17 July 20223 minute read

An alarming shift in the court precedent following the amendments to Thai guarantee law

An indemnity can now be a guarantee (which comes with various limitations)
Indemnity Agreement was previously fine

Before the amendments to the guarantee law in 2014 and 2015 (Amendments), a guarantee was entered into in line with a standard guarantee agreement acceptable in the financial markets (i.e. guarantee the full performance of obligations) without any restriction. Alternatively, the parties could also enter into an indemnity agreement where a party agrees to be liable for another person's liability (whether as a joint obligor) instead of a guarantee. The Thai court upheld the legal principle of the freedom of contract that whether to enter into an indemnity agreement or a guarantee would depend on the parties' intention (Supreme Court Judgments nos. 196-197/2472 (1929), 1239/2505 (1962), 243/2522 (1979) and 1088/2530 (1987)).  

An indemnity agreement may now be treated as a guarantee 

The Amendments have imposed more limitations on a guarantee agreement. These includes the guarantor no longer being liable as joint obligors with the principal debtor (unless the guarantor is a legal entity) and the guarantee agreement specifying the nature and purpose of the guaranteed debts, the guaranteed period and, most importantly, the maximum guaranteed amount. 

There has been an argument on whether entering into an indemnity agreement would still be possible or would this be considered an attempt to avoid the newly established guarantee limitations imposed by the Amendments.  Would it be possible for the parties to be freed from all these limitations by simply calling their agreement an indemnity.

The recent Supreme Court Judgement no. 8425/2563 (2020) has addressed this issue. It undermined the freedom of contract doctrine by overruling the previous precedents and rendering that the agreement to be liable as a joint obligor without receiving any consideration from the underlying transaction would be treated as a guarantee. Thus, the guarantee, in this case, was void as the individual guarantor agreeing to be liable as a joint obligor is prohibited under the new guarantee law.
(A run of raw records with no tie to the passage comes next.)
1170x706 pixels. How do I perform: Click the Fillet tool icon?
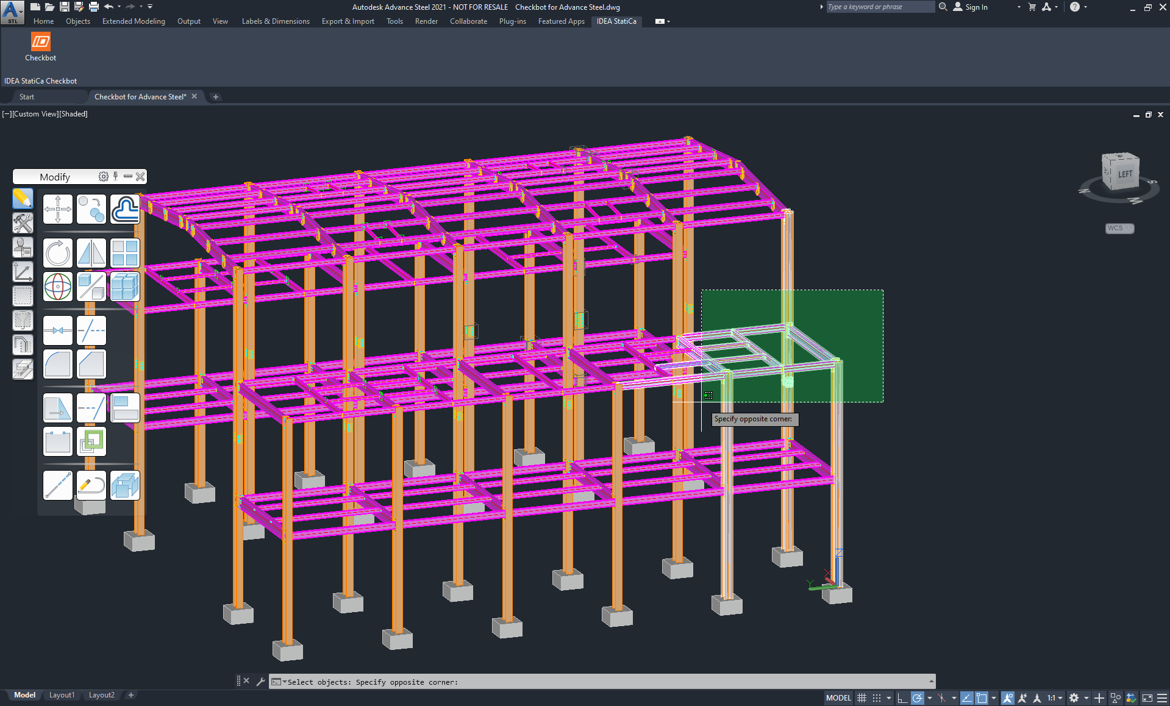pyautogui.click(x=58, y=364)
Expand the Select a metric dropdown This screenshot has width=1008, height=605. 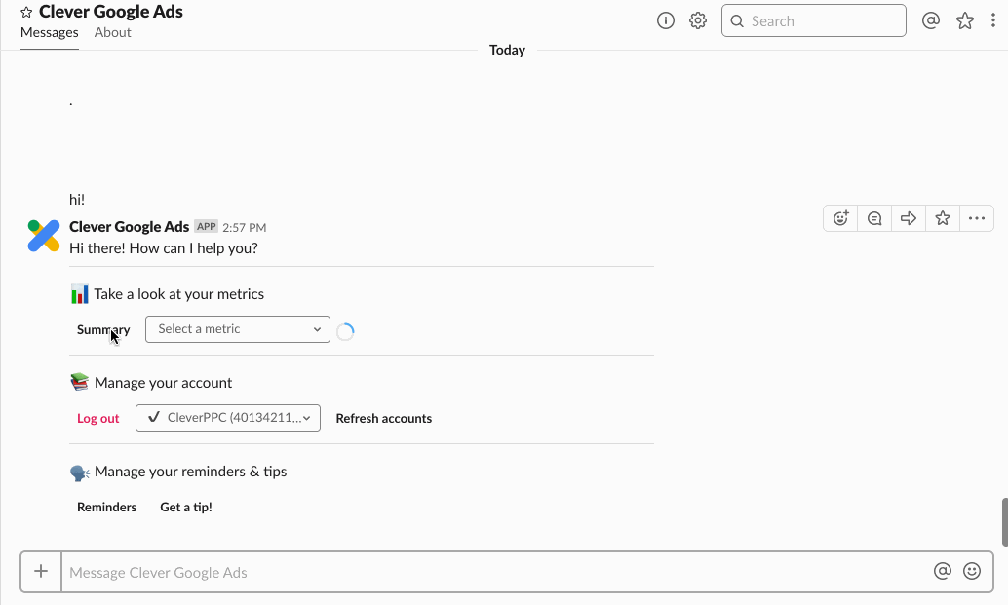tap(238, 329)
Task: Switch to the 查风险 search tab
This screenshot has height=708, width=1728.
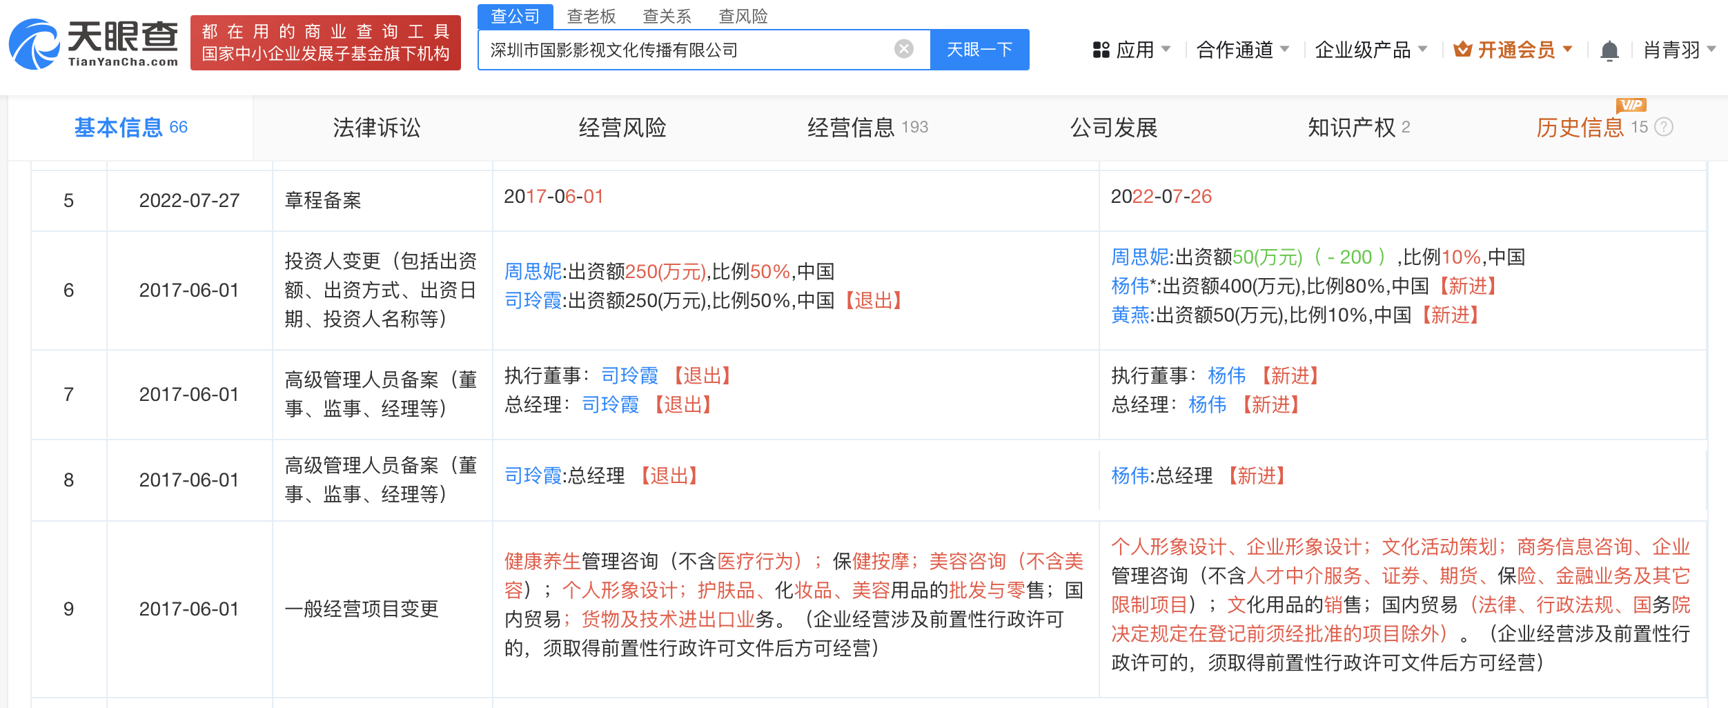Action: pos(743,17)

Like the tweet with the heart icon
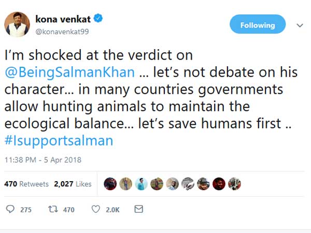(x=95, y=209)
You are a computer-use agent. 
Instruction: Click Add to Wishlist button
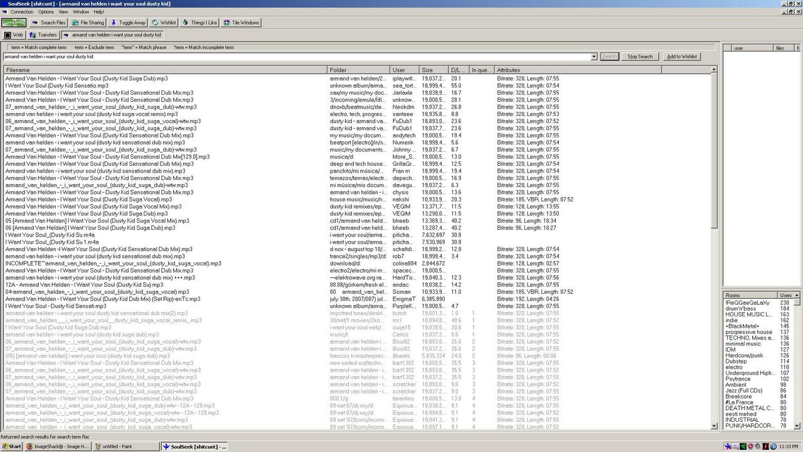[x=681, y=57]
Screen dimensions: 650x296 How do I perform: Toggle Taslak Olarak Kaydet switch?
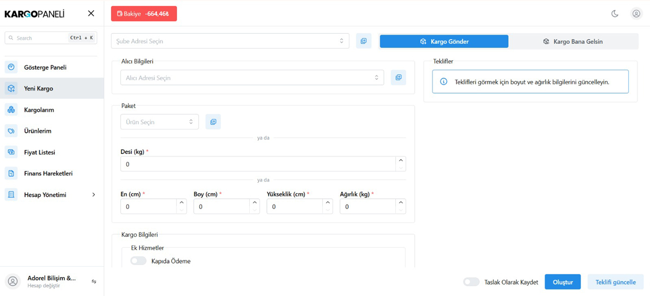[x=471, y=282]
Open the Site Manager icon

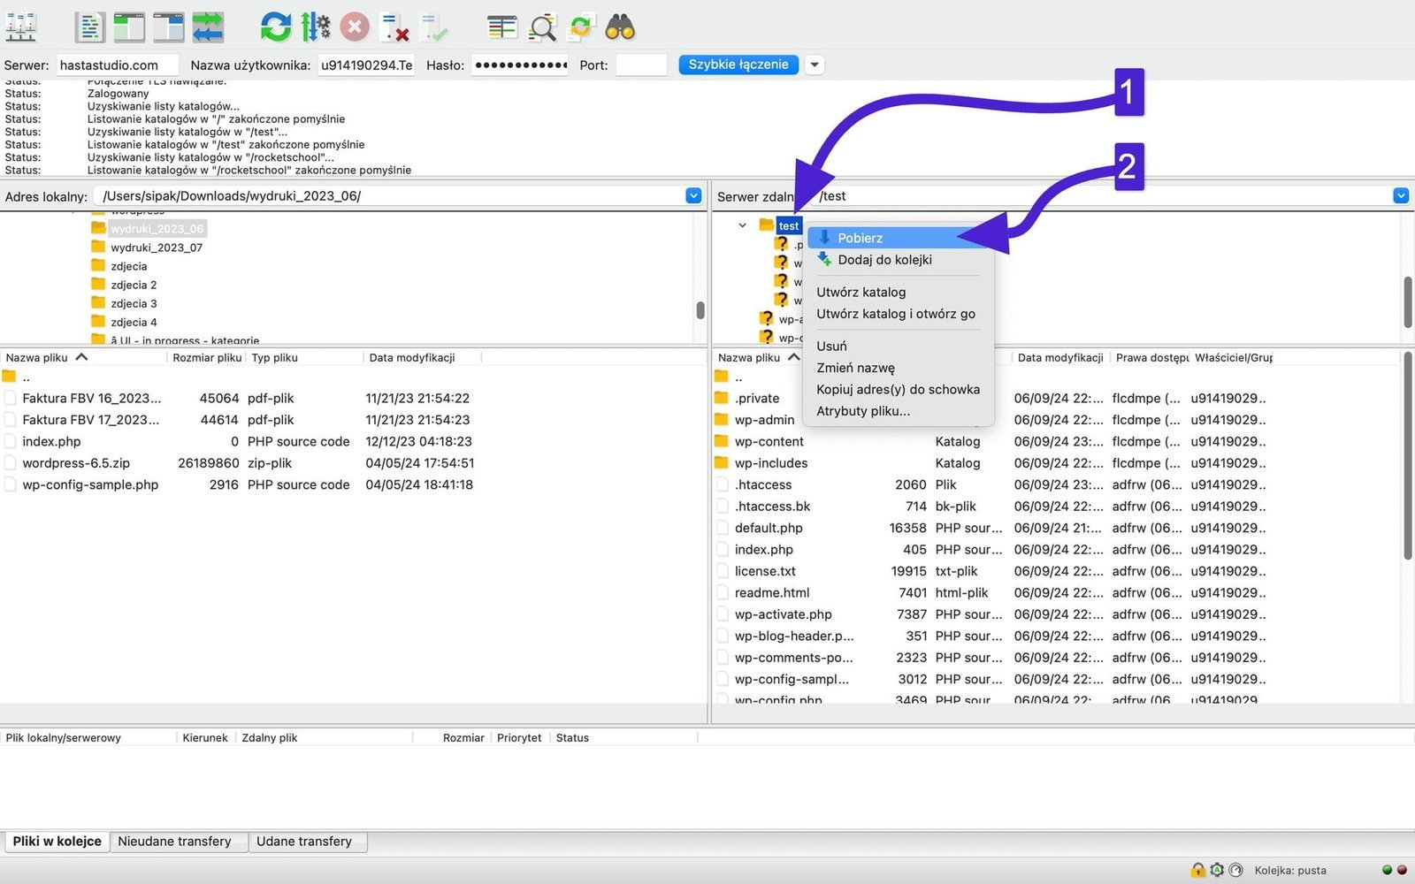tap(21, 27)
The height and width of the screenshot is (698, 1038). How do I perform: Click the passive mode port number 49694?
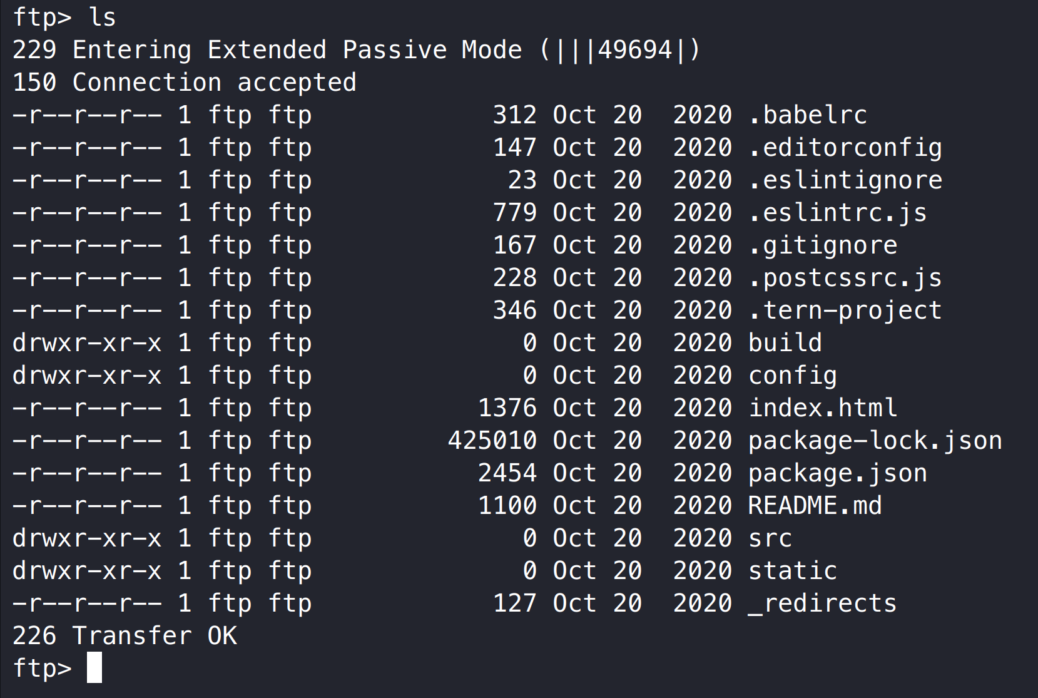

In addition, the said judgement also broadened the meaning of a guarantee as typically set out in Section 680 of the Civil and Commercial Code by stating that the guarantee is where a person be liable to a creditor if a debtor fails to perform its obligations. The agreement to be a joint obligor is to be liable as if he or she is a primary obligor whether or not the real primary obligor fails to pay its debts. Hence, it should not be considered as a guarantee pursuant to the strict interpretation of Section 680. Conversely, this arrangement was treated by this Supreme Court to be a guarantee. This would be an attempt to give a more protection to the individual guarantors which the court viewed that they have less bargaining power in the case and so these individual guarantors can enjoy the limitations proposed by the Amendments. 

What to do?

An indemnity agreement should be reviewed carefully and be considered with all limitation languages required to create a valid guarantee. Please liaise with a legal counsel on whether the indemnity agreement in question could be considered as a guarantee. If this is the case, we suggest taking into account the requirements under the guarantee law such as incorporating the limitation elements into the agreement or refraining from addressing the individual guarantor as a joint obligor.